■ ABOUT THIS TASK: After finding "The image size" in the material below, output its line and every line after it through the last, exactly, but not the pictures.

+---+

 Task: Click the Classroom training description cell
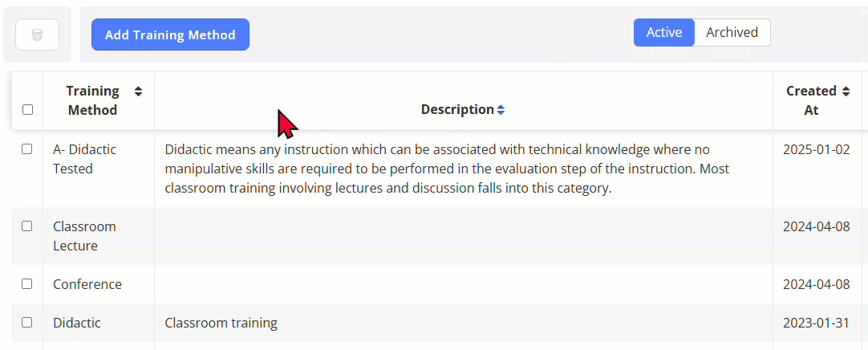[x=221, y=323]
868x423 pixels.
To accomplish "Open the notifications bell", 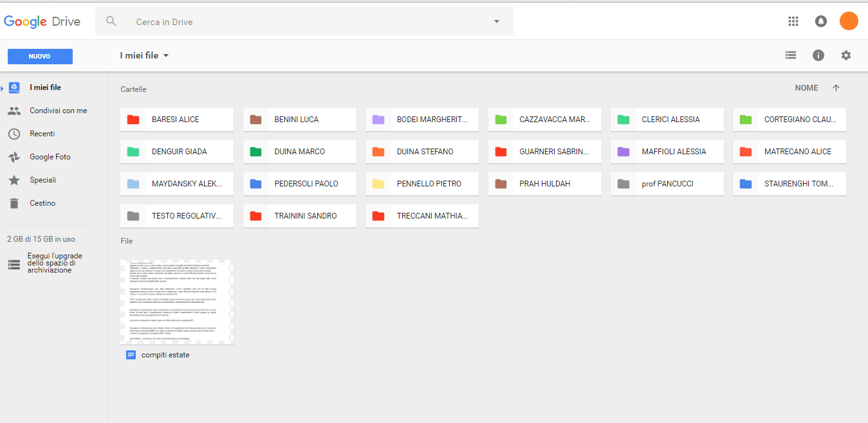I will [x=821, y=21].
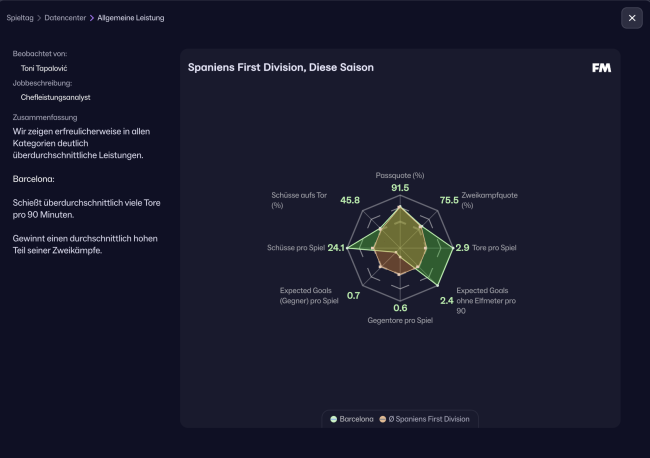Open Datencenter from the breadcrumb
This screenshot has width=650, height=458.
65,18
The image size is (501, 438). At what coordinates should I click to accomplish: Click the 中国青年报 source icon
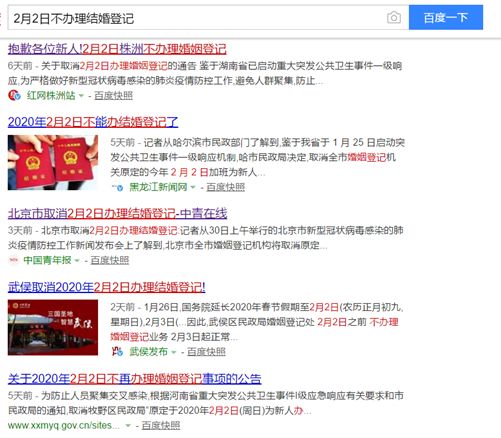[13, 260]
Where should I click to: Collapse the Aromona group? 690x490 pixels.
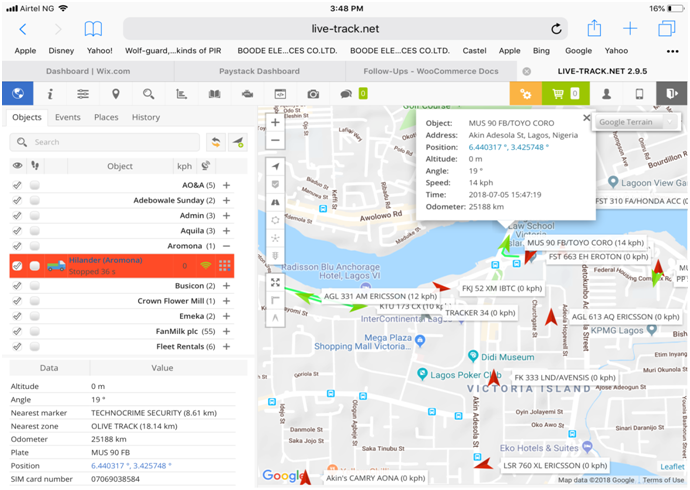(x=226, y=245)
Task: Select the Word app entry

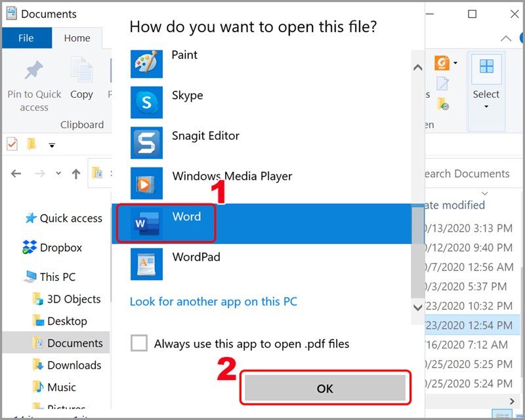Action: [186, 217]
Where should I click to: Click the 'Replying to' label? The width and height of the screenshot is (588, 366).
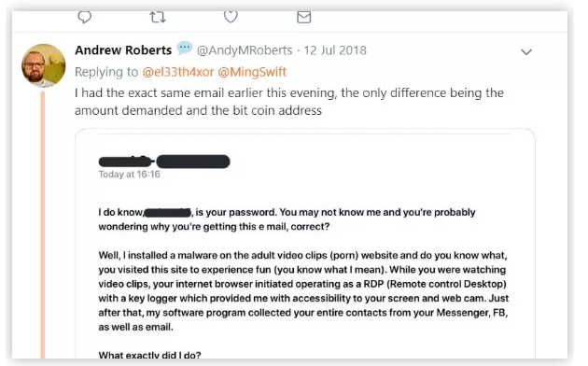click(106, 72)
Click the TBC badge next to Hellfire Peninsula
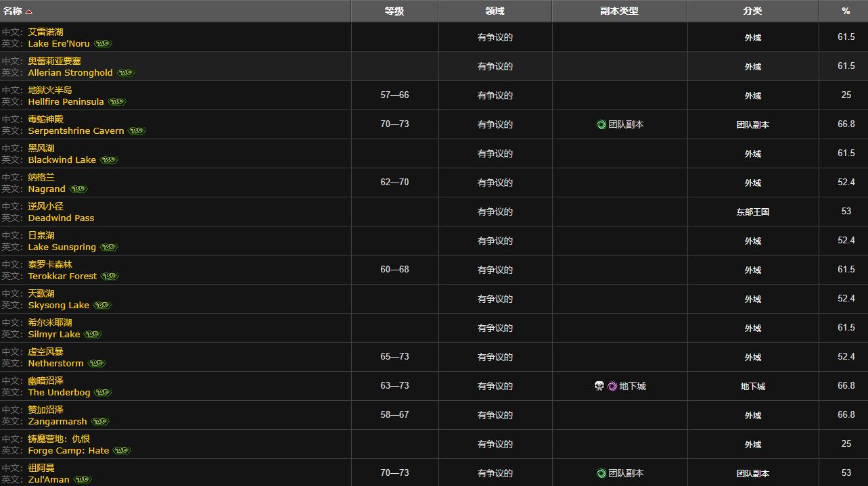868x486 pixels. point(117,102)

+---+

■ RESPONSE TO THE TASK:
The image size is (501, 438). At what coordinates should I click to accomplish: Click the 中国青年报 source icon
[13, 260]
Where should I click to: Collapse the Aromona group? 690x490 pixels.
(x=226, y=245)
Task: Select the Word app entry

Action: [186, 217]
Where should I click to: Click the 'Replying to' label? The width and height of the screenshot is (588, 366).
click(106, 72)
Click the TBC badge next to Hellfire Peninsula
868x486 pixels. point(117,102)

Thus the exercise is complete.